→ EXERCISE BRIEF: Only the lines with "Expand" in the entries below belong in the answer; please copy them.

==== PROVIDED RECORDS

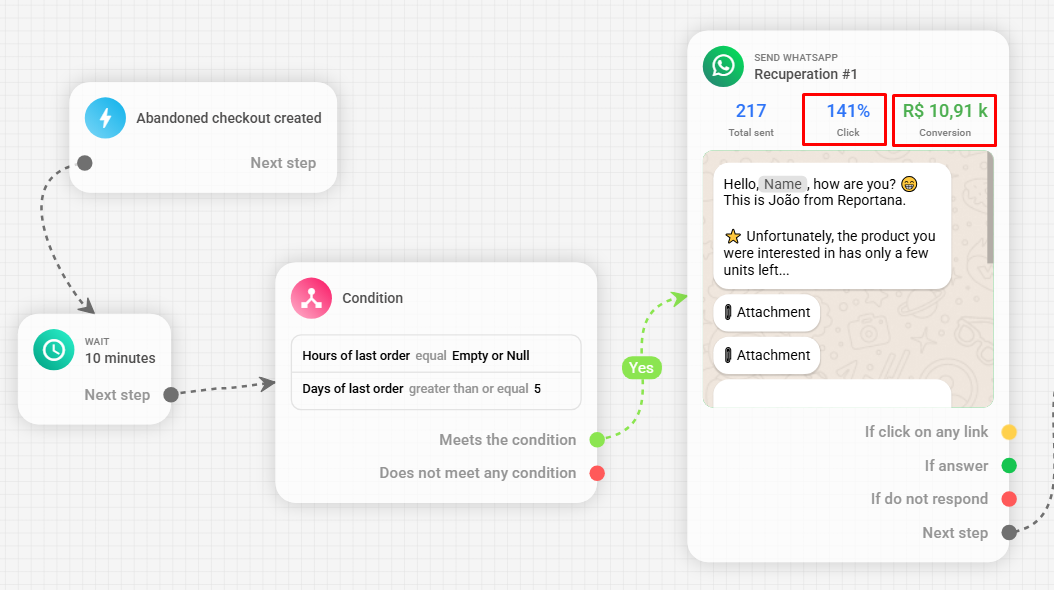
Task: Click the green WhatsApp icon
Action: [723, 66]
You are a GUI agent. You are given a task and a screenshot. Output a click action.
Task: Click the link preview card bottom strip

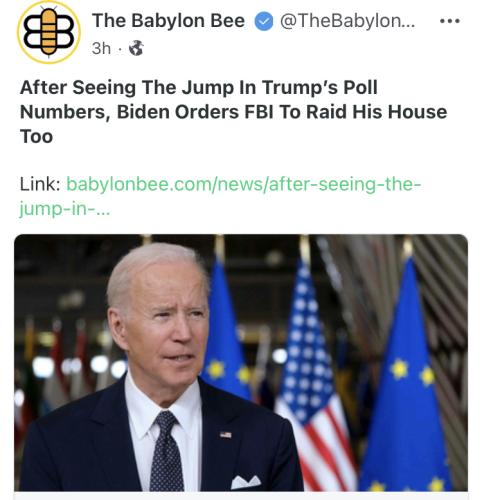241,496

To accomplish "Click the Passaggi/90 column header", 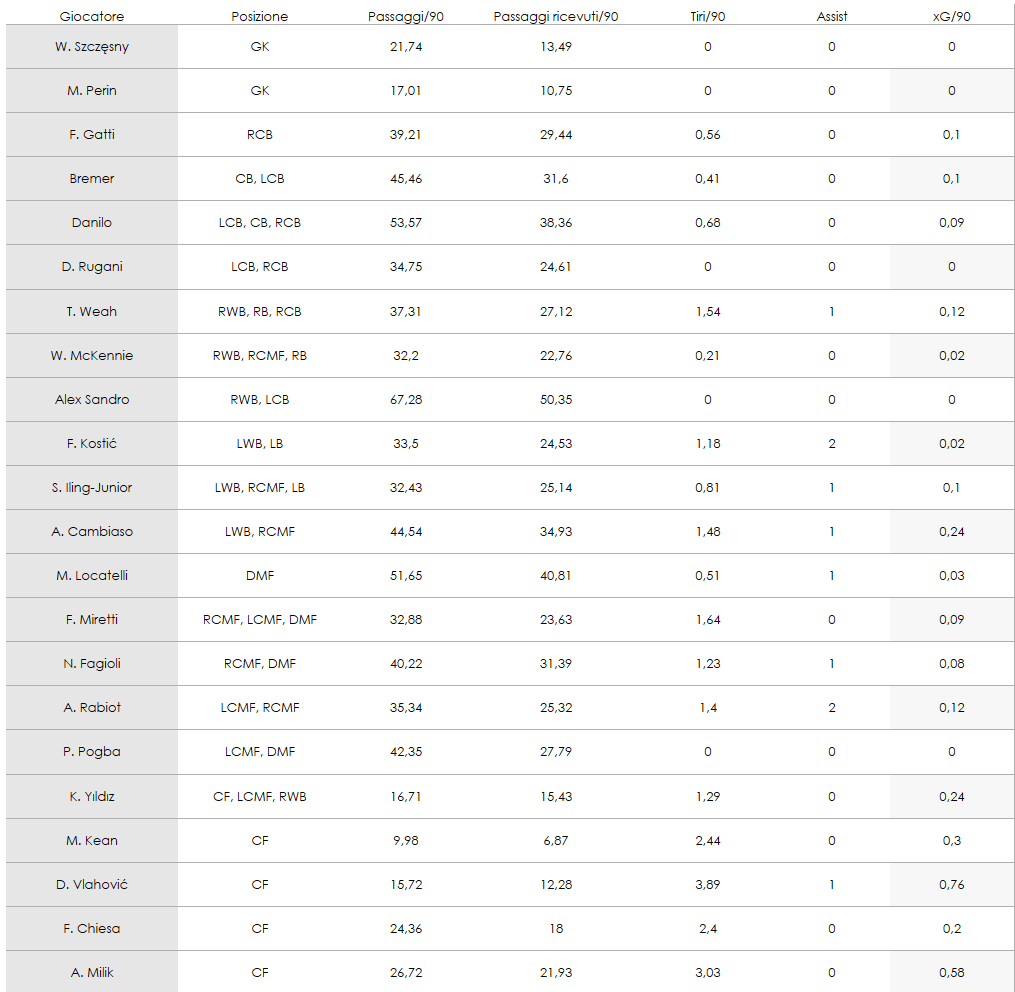I will coord(406,17).
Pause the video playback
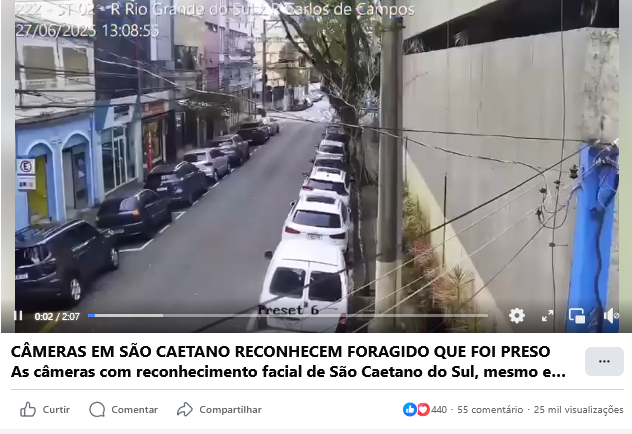Screen dimensions: 632x434 coord(18,316)
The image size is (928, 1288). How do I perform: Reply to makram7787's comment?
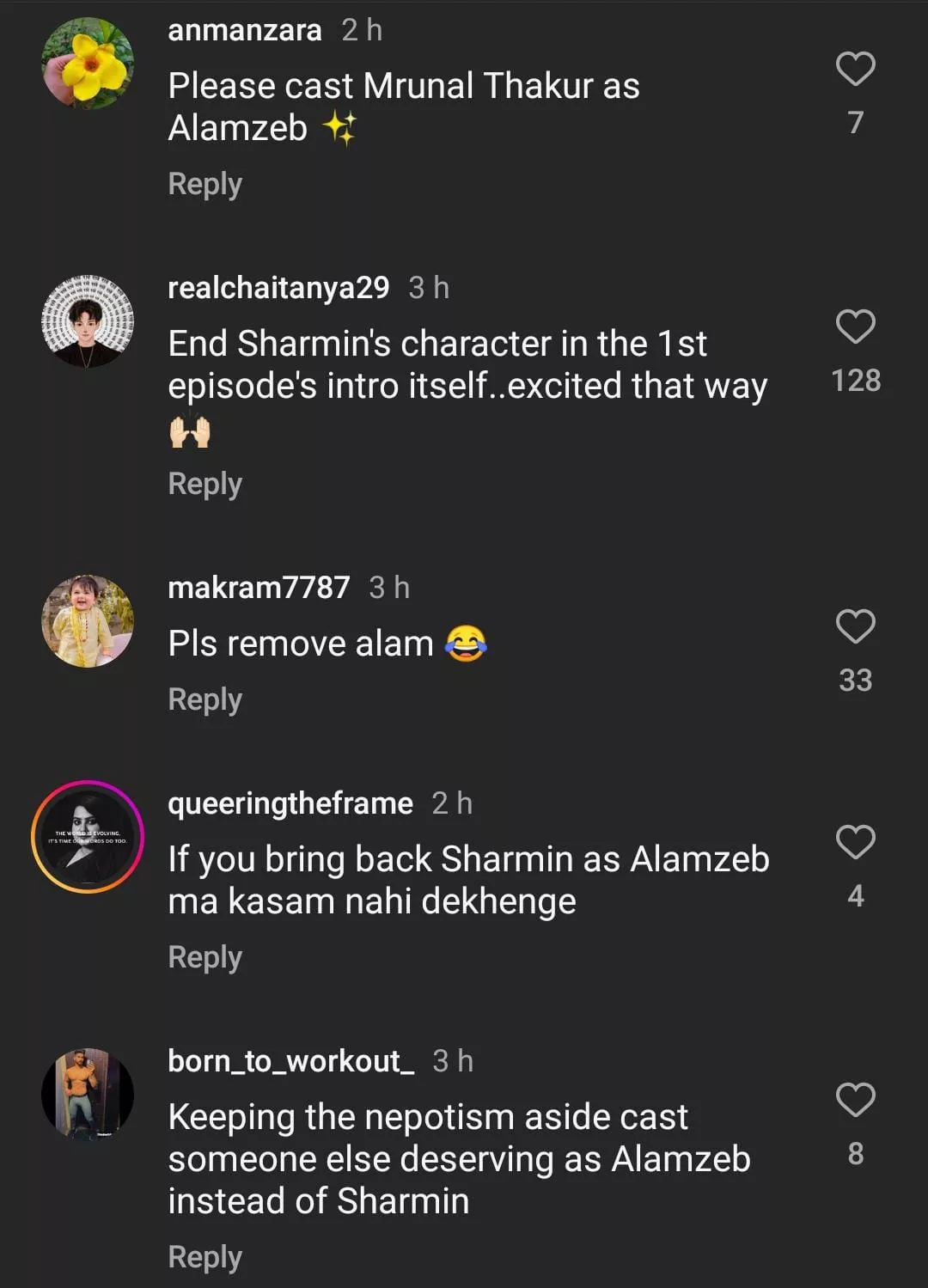pyautogui.click(x=205, y=699)
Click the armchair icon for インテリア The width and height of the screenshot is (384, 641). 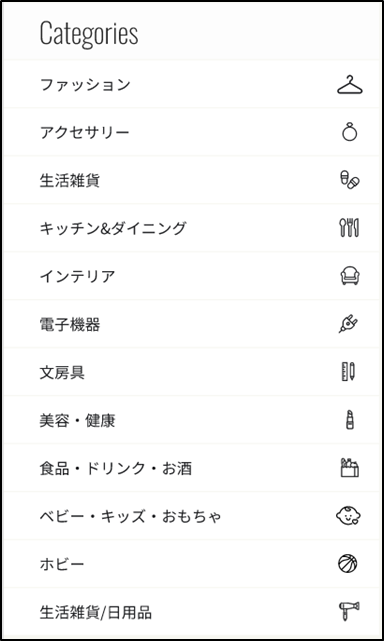[350, 276]
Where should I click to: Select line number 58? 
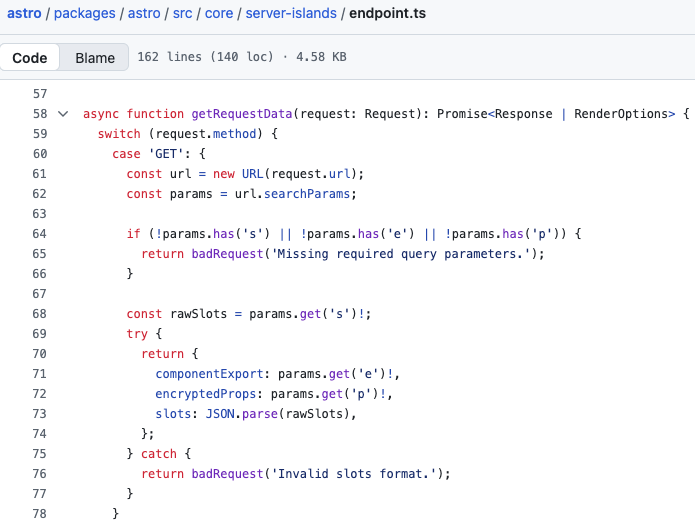click(40, 114)
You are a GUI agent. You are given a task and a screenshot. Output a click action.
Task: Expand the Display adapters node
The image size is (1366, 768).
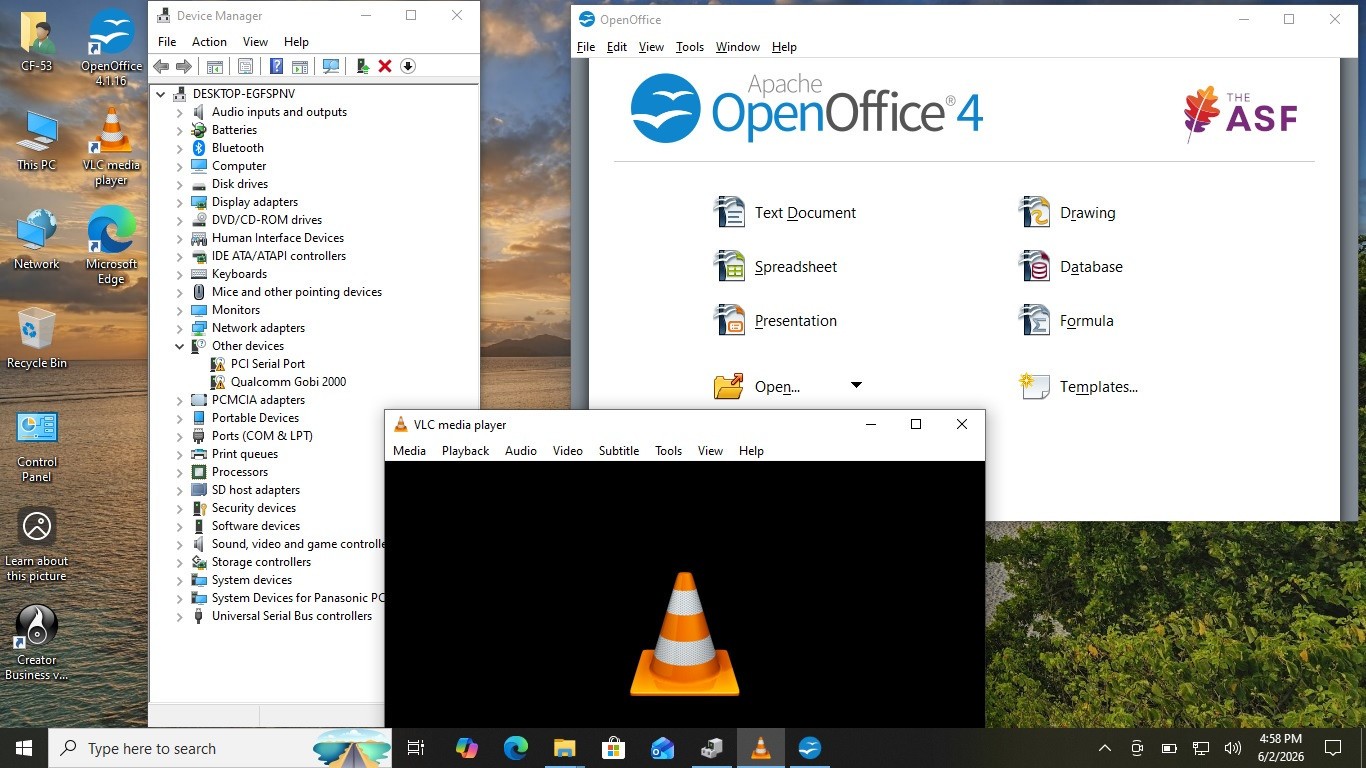pyautogui.click(x=180, y=202)
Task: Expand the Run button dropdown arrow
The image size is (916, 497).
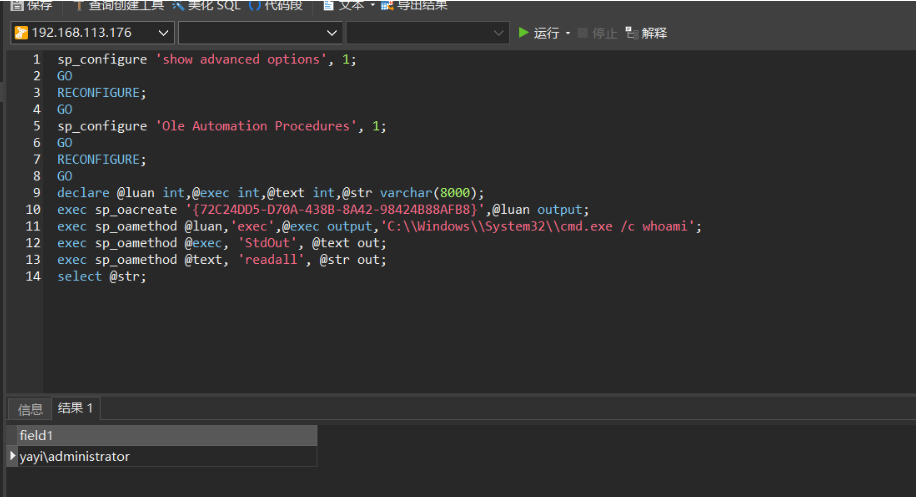Action: (568, 33)
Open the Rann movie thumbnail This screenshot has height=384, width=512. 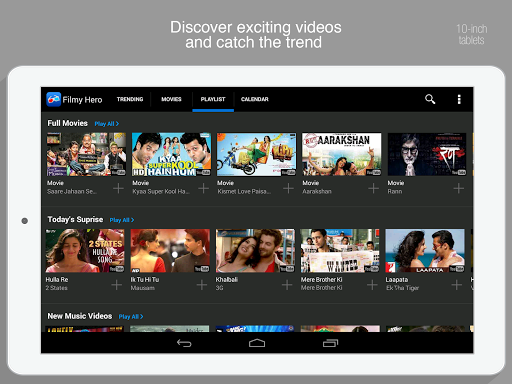[x=427, y=154]
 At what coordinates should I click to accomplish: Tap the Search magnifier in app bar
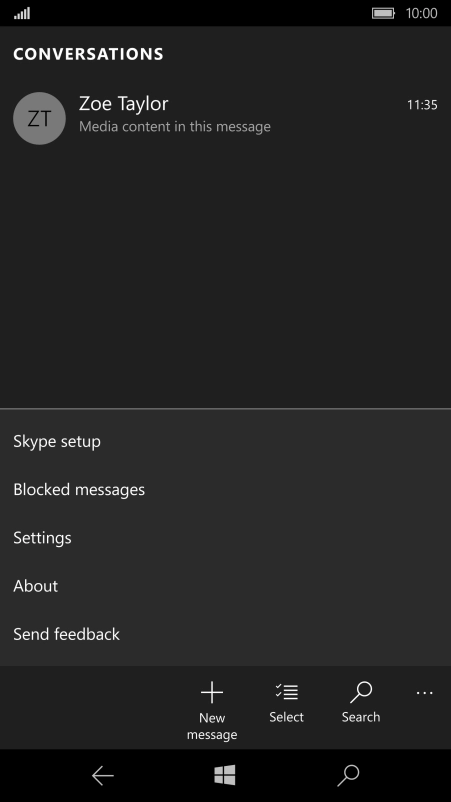361,693
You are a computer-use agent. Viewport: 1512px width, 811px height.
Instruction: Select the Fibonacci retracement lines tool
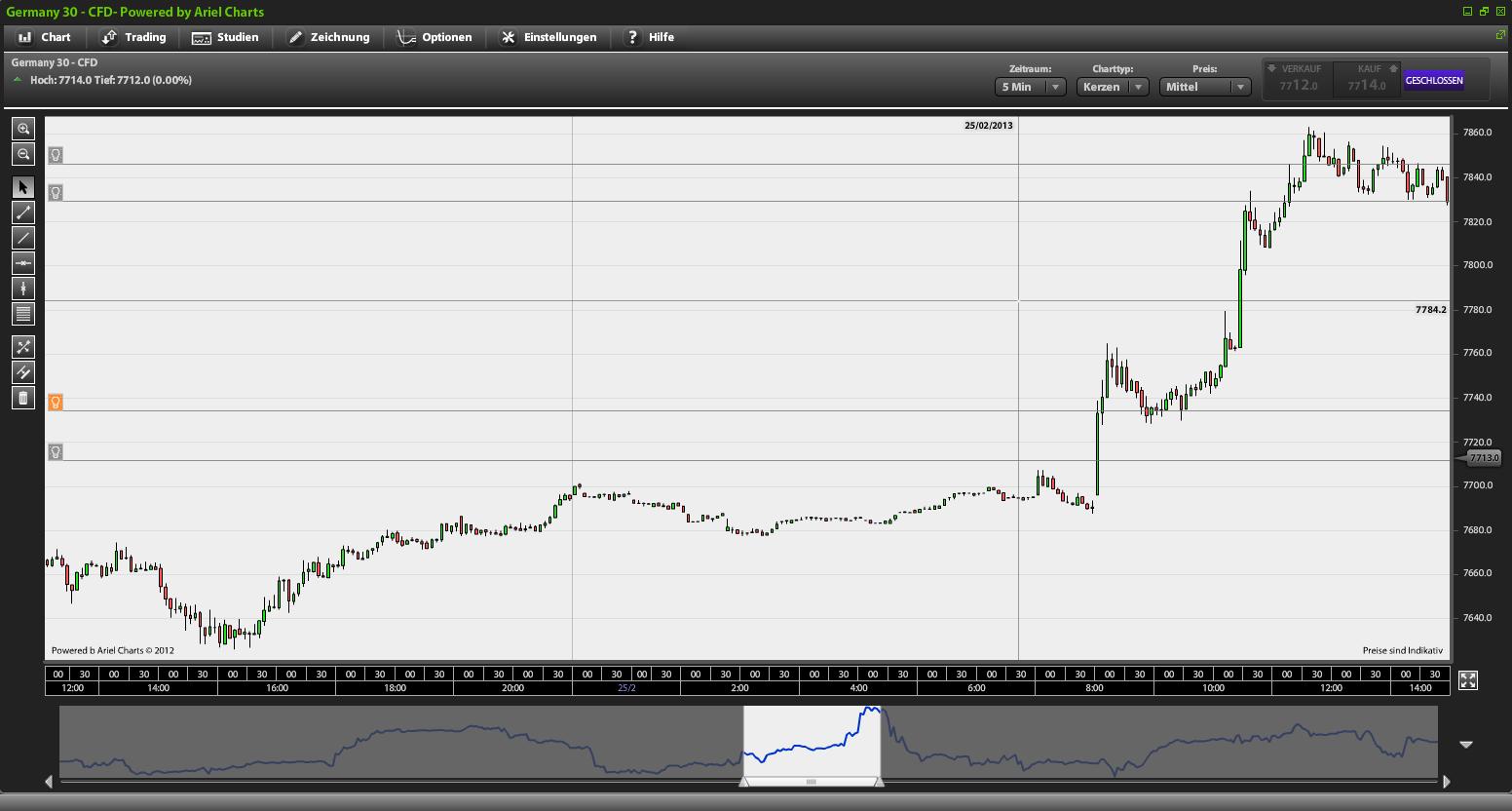23,314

========

→ REPLY:
Task: Expand the Display adapters node
Task: Expand the Run button dropdown arrow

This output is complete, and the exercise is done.